* What to produce *
Your answer is the lines below, exactly, from the one that contains "Task: Click the A7 highway shield near Goslar" through the one that contains "This screenshot has width=1520, height=910.", both included.
# # # # # # #
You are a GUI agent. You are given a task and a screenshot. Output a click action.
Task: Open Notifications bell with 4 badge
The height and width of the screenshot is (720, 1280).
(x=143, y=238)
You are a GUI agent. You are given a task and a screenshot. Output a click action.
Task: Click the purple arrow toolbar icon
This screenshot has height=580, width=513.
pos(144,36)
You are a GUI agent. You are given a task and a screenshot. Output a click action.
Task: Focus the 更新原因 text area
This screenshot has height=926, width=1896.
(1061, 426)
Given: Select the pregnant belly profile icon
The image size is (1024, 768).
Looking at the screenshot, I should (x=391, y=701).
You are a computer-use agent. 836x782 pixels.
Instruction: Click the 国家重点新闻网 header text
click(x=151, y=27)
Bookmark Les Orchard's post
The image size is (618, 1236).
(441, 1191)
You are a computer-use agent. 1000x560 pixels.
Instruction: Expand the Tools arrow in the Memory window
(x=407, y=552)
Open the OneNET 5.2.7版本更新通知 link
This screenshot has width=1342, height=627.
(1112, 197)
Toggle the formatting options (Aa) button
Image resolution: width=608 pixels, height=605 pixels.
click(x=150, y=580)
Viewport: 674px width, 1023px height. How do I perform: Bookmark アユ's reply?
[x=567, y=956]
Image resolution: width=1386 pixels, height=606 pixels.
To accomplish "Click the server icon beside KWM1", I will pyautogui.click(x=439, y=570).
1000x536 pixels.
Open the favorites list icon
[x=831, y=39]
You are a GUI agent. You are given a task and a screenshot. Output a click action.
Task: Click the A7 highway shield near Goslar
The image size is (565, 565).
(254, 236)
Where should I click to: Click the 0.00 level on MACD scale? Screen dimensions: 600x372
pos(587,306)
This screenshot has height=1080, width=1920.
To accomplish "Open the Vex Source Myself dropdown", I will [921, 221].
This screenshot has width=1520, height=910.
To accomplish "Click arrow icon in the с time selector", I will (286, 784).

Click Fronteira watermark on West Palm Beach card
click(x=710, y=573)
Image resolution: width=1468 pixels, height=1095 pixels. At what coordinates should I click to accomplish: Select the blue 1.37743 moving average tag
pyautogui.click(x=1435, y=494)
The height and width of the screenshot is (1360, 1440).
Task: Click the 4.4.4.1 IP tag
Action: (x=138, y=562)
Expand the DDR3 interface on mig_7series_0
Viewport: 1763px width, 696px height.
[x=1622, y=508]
# # # # # # #
* Answer section *
Task: Click the A7 highway shield near Goslar
The image size is (565, 565).
(254, 236)
Where should I click to: Click the 0.00 level on MACD scale? Screen dimensions: 600x372
pos(587,306)
This screenshot has height=1080, width=1920.
To accomplish "Open the Vex Source Myself dropdown", I will [921, 221].
This screenshot has width=1520, height=910.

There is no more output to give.